Cela étant, le Front Fateh al-Cham a annoncé la mort d’Ahmed Salama Mabrouk (à gauche sur la photo ci-dessus) via son compte Telegram.

Né en 1956 et diplômé de l’Université du Caire, Ahmed Salama Mabrouk fut condamné à 7 ans de prison après l’assassinat, en 1981, du président égyptien Anouar el-Sadate. À peine libéré, ce membre du Jihad islamique partit en Afghanistan, puis au Yémen et on retrouva sa trace au Soudan, dans les années 1990. Proche d’Ayman al-Zawahiri (futur successeur de Ben Laden à la tête de d’al-Qaïda), il fut une nouvelle fois arrêté en compagnie de ce dernier, en 1996, au moment de franchir la frontière russe pour se rendre en Tchétchénie. Pour une raison obscure, les deux hommes furent finalement relâchés par les autorités russes.

Puis, un temps brouillé avec Zawahiri, Ahmed Salama Mabrouk fut interpellé dans un hôtel de Bakou (Azerbaïdjan), où il devait rencontrer, a-t-il été rapporté, un certain Ihab Saqr ainsi qu’un agent des services de renseignement iraniens. Les circonstances de cette arrestation restent encore à éclaircir, une autre version affirmant que le jihadiste aurait été kidnappé par la CIA, laquelle l’aurait ensuite remis aux autorités azeris après avoir copié le contenu de son ordinateur portable.

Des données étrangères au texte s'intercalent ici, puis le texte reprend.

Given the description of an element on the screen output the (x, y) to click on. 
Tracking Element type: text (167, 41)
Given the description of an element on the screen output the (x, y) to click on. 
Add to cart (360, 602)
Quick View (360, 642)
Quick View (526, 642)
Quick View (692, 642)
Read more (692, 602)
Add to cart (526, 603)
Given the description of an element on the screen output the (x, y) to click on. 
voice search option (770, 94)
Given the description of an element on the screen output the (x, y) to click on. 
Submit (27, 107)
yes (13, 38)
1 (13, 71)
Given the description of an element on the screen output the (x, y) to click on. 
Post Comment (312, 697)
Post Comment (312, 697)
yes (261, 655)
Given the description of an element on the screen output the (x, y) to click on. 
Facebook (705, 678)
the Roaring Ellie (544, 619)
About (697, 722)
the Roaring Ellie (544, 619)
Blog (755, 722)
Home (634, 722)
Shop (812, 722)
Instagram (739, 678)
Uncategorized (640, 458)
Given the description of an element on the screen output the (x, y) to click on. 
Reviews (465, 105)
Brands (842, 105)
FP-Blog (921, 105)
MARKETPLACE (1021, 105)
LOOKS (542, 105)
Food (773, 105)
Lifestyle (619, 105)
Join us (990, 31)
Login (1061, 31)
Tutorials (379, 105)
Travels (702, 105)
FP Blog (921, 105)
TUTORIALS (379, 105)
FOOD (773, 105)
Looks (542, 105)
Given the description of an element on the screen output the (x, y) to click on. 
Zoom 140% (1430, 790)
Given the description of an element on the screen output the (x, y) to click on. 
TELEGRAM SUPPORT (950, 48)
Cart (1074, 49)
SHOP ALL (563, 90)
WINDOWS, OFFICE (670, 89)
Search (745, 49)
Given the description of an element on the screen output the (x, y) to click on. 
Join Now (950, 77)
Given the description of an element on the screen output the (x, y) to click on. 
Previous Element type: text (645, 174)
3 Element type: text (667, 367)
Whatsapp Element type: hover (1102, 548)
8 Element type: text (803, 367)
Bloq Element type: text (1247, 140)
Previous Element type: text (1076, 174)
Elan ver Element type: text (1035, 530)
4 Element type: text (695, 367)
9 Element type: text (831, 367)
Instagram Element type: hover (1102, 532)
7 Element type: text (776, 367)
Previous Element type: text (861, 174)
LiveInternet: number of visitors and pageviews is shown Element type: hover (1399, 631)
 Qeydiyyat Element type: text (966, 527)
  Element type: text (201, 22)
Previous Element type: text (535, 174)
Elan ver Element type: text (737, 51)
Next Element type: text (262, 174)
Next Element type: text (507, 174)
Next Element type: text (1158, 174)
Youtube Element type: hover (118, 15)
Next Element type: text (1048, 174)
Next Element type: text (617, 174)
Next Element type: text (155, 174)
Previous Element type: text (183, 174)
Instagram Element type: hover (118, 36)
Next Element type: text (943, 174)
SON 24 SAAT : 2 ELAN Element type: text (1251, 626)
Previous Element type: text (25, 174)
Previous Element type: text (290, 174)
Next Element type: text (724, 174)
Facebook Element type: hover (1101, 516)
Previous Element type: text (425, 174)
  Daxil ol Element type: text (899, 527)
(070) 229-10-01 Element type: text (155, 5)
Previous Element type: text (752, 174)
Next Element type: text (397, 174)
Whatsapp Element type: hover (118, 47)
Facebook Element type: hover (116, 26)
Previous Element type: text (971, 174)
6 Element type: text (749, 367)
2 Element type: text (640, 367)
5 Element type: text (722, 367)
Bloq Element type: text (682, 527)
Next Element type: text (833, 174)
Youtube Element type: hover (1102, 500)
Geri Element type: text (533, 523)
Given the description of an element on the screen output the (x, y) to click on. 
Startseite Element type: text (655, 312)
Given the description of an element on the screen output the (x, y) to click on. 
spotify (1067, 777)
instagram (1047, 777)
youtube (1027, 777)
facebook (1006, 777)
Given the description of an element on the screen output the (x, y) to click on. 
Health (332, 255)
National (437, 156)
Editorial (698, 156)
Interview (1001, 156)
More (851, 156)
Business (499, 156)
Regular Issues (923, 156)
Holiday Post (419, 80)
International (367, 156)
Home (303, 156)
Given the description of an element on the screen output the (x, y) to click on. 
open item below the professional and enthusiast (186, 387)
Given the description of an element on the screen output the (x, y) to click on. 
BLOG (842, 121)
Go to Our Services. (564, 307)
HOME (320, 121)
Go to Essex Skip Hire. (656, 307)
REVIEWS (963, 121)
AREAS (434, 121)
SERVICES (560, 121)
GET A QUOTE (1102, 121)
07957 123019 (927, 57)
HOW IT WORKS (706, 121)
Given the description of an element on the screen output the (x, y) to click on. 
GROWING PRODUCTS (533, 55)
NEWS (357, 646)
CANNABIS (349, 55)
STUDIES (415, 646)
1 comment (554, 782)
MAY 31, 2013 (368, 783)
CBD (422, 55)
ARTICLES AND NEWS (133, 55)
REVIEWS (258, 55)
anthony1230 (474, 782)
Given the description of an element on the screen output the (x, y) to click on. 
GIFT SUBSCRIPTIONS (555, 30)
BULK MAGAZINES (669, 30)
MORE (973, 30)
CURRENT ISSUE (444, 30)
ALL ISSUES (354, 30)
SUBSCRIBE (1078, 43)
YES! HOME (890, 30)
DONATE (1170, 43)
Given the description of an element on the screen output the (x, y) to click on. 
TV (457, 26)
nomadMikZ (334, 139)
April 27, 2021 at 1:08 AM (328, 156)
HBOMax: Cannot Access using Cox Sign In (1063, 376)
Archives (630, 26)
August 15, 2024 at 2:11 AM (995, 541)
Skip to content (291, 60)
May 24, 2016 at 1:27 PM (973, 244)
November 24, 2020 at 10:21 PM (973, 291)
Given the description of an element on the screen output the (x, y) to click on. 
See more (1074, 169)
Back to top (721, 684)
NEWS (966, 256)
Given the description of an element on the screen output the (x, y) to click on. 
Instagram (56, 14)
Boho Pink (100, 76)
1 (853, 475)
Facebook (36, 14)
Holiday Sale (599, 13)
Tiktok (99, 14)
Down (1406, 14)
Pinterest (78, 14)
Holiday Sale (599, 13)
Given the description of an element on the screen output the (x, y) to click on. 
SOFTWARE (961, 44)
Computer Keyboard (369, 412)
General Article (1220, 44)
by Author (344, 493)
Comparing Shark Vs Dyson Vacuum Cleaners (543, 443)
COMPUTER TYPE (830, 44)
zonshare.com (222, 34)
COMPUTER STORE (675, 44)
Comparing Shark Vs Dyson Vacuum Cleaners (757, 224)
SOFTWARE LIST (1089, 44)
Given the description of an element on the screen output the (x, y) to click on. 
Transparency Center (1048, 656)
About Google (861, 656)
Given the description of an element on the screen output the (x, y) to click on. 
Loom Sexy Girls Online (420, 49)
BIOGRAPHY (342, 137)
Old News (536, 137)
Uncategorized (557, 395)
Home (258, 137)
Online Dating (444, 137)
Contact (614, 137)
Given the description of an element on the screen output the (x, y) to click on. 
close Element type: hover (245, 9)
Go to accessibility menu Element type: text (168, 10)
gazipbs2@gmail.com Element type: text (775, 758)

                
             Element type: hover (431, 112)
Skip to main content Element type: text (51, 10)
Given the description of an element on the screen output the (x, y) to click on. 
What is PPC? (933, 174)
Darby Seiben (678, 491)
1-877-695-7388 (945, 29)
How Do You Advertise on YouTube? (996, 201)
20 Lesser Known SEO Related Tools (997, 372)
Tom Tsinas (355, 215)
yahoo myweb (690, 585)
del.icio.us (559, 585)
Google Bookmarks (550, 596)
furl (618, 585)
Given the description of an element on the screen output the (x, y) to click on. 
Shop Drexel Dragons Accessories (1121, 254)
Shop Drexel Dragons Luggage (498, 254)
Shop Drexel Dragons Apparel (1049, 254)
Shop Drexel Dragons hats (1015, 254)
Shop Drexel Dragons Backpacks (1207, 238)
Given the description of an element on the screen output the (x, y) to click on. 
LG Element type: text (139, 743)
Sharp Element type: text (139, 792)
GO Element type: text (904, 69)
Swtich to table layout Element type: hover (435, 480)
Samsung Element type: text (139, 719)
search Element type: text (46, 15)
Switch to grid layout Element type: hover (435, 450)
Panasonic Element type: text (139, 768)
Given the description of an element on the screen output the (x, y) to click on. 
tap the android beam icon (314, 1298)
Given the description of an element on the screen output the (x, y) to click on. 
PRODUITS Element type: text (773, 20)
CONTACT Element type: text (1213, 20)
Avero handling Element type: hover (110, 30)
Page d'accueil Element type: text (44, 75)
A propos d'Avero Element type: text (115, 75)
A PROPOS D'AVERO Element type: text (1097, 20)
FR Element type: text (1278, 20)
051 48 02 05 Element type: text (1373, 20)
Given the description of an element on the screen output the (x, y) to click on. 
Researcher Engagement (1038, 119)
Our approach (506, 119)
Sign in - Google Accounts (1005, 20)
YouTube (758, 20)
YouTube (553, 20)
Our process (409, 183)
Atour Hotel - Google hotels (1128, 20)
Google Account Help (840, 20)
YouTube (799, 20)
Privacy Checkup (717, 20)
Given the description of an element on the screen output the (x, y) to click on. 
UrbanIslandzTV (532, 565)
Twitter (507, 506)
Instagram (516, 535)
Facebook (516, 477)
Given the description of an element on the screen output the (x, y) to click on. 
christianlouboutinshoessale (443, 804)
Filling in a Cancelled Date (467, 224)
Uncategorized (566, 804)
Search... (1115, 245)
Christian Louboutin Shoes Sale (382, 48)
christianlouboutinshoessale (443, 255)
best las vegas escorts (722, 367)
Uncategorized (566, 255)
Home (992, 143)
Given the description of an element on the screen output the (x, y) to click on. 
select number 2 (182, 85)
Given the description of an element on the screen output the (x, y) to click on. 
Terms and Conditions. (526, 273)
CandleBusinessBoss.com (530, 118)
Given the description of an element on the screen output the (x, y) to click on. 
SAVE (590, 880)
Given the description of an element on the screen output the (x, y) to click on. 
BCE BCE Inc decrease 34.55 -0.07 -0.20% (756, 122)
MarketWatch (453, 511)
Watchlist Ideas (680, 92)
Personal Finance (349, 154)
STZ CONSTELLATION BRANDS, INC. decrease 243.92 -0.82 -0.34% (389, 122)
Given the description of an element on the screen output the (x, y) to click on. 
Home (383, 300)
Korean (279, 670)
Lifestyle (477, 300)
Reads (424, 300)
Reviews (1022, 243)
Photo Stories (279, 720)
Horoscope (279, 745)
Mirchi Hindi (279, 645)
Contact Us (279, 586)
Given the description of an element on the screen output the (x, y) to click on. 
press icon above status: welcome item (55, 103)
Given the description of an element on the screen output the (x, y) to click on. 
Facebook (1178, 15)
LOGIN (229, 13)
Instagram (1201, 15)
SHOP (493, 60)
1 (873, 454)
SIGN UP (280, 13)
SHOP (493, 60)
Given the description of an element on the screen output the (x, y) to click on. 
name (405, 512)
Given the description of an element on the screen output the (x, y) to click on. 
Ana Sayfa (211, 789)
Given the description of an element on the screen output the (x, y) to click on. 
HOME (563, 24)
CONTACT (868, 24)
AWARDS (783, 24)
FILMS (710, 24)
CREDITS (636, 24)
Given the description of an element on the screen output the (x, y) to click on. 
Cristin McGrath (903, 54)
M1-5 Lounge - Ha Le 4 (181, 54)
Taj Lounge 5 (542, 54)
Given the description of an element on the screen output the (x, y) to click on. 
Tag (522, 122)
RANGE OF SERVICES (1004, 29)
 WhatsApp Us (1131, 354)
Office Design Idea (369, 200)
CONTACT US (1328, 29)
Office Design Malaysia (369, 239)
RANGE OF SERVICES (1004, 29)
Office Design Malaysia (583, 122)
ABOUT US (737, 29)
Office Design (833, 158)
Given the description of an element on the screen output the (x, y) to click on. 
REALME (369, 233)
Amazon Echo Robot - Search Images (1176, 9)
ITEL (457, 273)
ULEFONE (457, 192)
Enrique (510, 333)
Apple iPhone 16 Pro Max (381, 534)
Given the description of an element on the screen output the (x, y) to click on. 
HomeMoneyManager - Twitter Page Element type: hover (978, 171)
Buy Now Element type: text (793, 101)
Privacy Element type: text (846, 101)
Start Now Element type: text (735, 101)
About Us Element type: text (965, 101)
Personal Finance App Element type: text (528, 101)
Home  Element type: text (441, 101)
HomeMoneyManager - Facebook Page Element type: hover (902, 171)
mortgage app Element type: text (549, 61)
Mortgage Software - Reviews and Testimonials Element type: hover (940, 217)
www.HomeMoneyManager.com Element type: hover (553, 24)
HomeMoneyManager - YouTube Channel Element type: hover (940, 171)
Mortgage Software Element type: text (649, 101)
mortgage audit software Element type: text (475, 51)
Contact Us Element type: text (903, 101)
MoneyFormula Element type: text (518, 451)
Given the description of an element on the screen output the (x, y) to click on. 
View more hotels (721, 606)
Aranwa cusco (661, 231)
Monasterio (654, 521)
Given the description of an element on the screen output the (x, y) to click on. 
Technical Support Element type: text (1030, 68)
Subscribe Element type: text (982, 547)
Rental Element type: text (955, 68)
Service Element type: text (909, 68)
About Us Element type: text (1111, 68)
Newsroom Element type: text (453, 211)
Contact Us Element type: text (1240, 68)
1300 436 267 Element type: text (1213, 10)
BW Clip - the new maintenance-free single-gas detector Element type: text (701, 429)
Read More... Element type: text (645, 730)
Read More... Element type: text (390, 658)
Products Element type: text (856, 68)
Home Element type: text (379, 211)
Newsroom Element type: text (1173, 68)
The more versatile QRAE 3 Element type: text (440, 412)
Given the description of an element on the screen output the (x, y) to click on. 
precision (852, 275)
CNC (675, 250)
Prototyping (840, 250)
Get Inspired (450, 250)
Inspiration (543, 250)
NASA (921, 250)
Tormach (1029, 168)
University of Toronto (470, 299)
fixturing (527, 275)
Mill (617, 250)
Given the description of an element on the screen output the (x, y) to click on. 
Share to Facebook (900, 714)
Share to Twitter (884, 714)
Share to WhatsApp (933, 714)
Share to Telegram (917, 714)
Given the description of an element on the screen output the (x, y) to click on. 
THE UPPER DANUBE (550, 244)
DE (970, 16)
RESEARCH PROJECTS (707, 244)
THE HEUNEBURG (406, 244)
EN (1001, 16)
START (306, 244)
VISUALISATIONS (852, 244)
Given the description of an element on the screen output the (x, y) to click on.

Bref, toujours est-il que Mabrouk fut ensuite extradé vers l’Égypte pour y être jugé et condamné. Seulement, à la faveur du printemps arabe, en 2011, il fut remis en liberté. Et c’est ainsi qu’on le retrouvera plus tard en Syrie, parmi les principaux dirigeants du Front al-Nosra, la branche syrienne d’al-Qaïda.